In the last year, the rate of face mask-related workplace injuries has risen according to data obtained from the National Electronic Injury Surveillance System.
On one hand, this finding isn’t surprising considering the many face mask mandates implemented across a wide number of industries and companies due to the COVID-19 pandemic.
According to WebMD, from 2016 to 2019, there was an approximate average of 200 mask-related injuries among US workers. In 2020 alone, this number soared to nearly 5,000. This is an increase of nearly 2,400% in a single year.
In the Journal of the American Academy of Dermatology, Dr. Gerald McGwin Jr. stated that “[p]rior to the COVID-19 pandemic the use of respiratory protection equipment was largely limited to healthcare and industrial settings. As [face mask] use by the general population increased, so too have reports of dermatologic reactions.”
Data collected revealed that the most common injuries from mask usage were dermatitis (28.3 percent of claims) and lacerations (10.1 percent of claims). The most common areas that were injured by mask-wearing were the face (72.5 percent), head (8.2 percent) and fingers (8.1 percent).
As for who was more often injured by mask-wearing, women were more likely to suffer from mask injuries. Research also indicated that the races were equally represented across mask injury cases.
Among the injuries, the most common were allergic reactions/rashes (38 percent), poorly fitting masks (19 percent) and obscured vision (14 percent).
The Centers for Disease Control & Prevention has offered guidance on curbing the number of mask-related injuries by helping people choose the proper style and fit of face masks.
Are mask injuries covered by workers’ compensation?
Arizona is a ‘no fault’ state when it comes to workers’ compensation. This means that regardless of who is responsible for a work injury, the injured worker is entitled to compensation. Although a vast majority of face mask injuries are minor, having to wear a mask for an extended period of time in the workplace can lead to serious long-term health problems in rare cases—specifically when affected workers suffer from chronic dermatitis.
While most cases of occupational dermatitis (or contact dermatitis) may not result in a life-changing injury, it will often require a patient to see a dermatologist for treatment.
Contact dermatitis is a condition that occurs when allergens come into contact with the skin. These allergens can include many different components of a face mask such as the fabric, dye, elastic bands, etc. Allergens may also get trapped between the mask and the skin, causing irritation.
If your employer is requiring you to wear a mask at work and you experience contact dermatitis that requires treatment from a dermatologist, you should be eligible to receive compensation for your medical bills.
The benefits made available for injured workers in Arizona fall into 3 main categories:
Of the 3 categories of benefits that are available to injured Arizona workers, compensation for medical expenses is most common in cases of face mask injury and occupational dermatitis. Anyone who suffers an on-the-job injury is entitled to have their medical bills fully compensated.

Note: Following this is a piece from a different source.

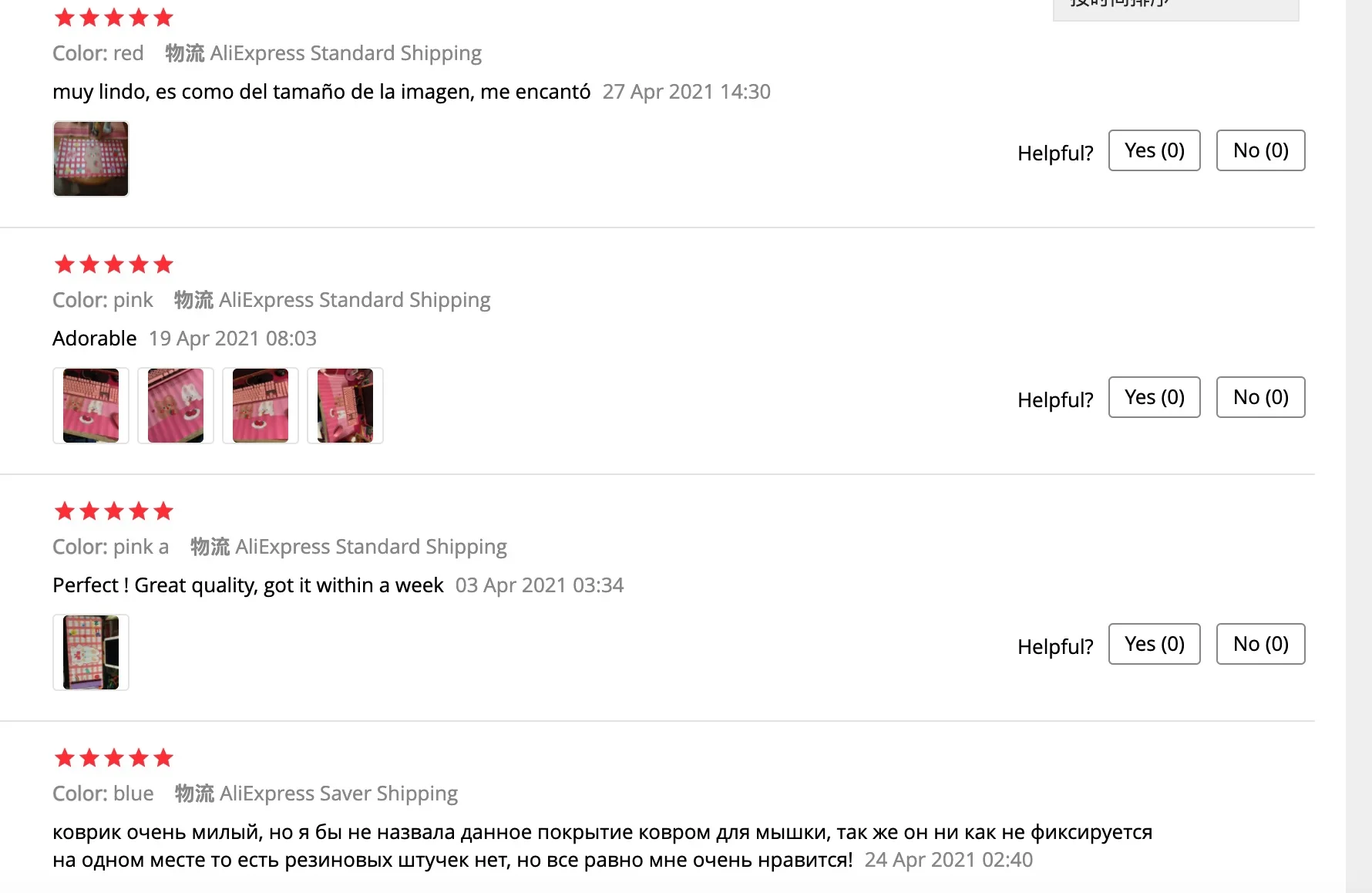Click the Russian review text about the mouse mat
Image resolution: width=1372 pixels, height=893 pixels.
click(603, 846)
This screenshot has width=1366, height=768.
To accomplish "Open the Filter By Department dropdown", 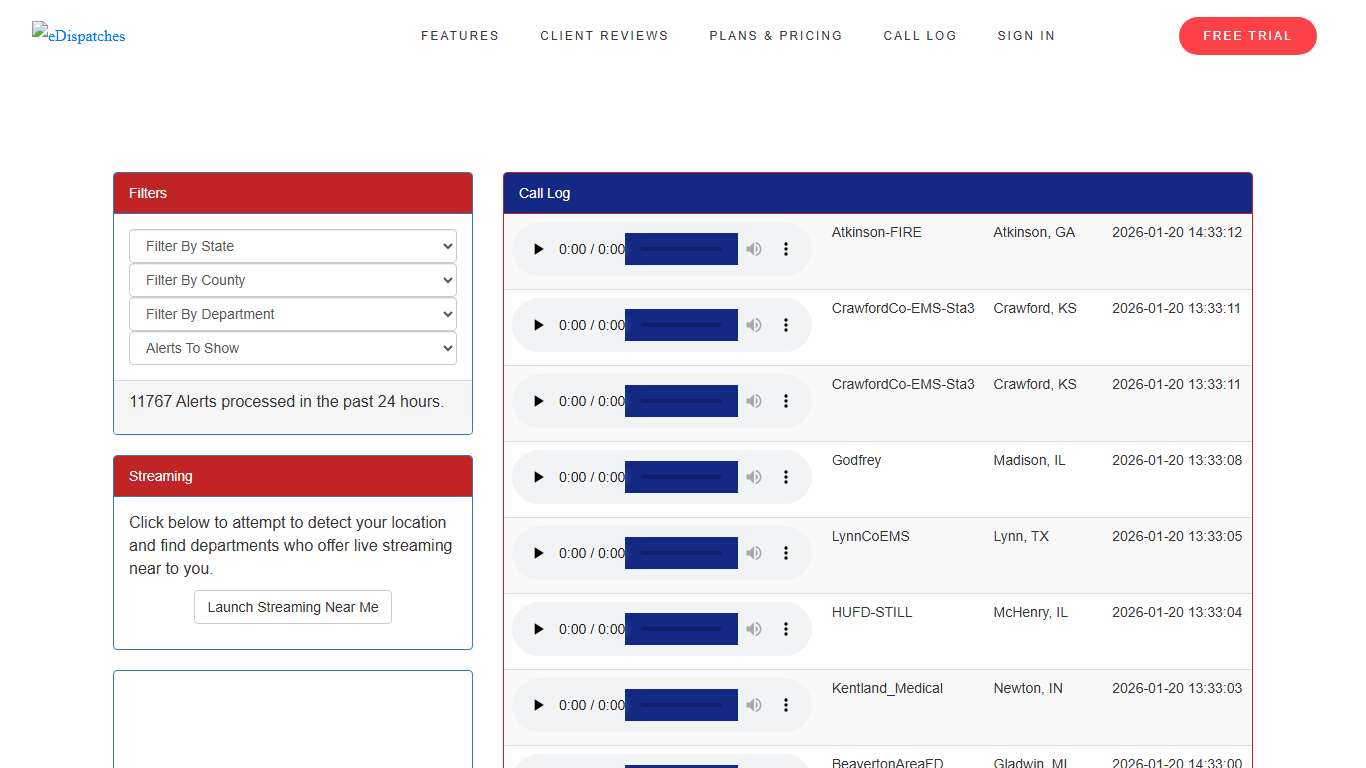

Medical expenses that may be covered include:
- Doctor’s visits
- Emergency room visits
- Hospital visits
- Medical exams
- Physical therapy
- Reimbursement for medical appointments and travel to appointments
Wage loss and disability
Another type of compensation available to injured workers is reimbursement for lost wages and disability. An injury caused by a face mask isn’t likely to be severe enough to cause a disability or missed days at work; however, if it were, an injured worker would be entitled to 2/3rds of their average monthly wage. These benefits are available up to the maximum amount that the state allows, which changes every year.
It’s highly unlikely that anyone would die on the job from wearing a face mask, but in the event that such an event occurs, Arizona workers’ compensation would provide death benefits to the deceased’s surviving family. Typically, employers pay surviving family members up to an average of 2/3 of the deceased worker’s usual monthly salary. Additionally, the deceased’s employee’s family is generally paid up to $5,000 for burial and funeral expenses.
Death benefits are paid to surviving family members for a varied length of time based on the relationship of the survivor to the deceased.
It may seem unnecessary to go through the hassle of filing a workers’ compensation claim for a treatable condition like dermatitis; however, some cases can be quite serious and uncomfortable—and the medical bills can quickly add up. Moreover, if you are required to wear a face mask for an extended period of time, which leads to you developing occupational dermatitis—or your employer provides a mask that causes a serious allergic reaction— then you could be eligible for workers’ compensation benefits.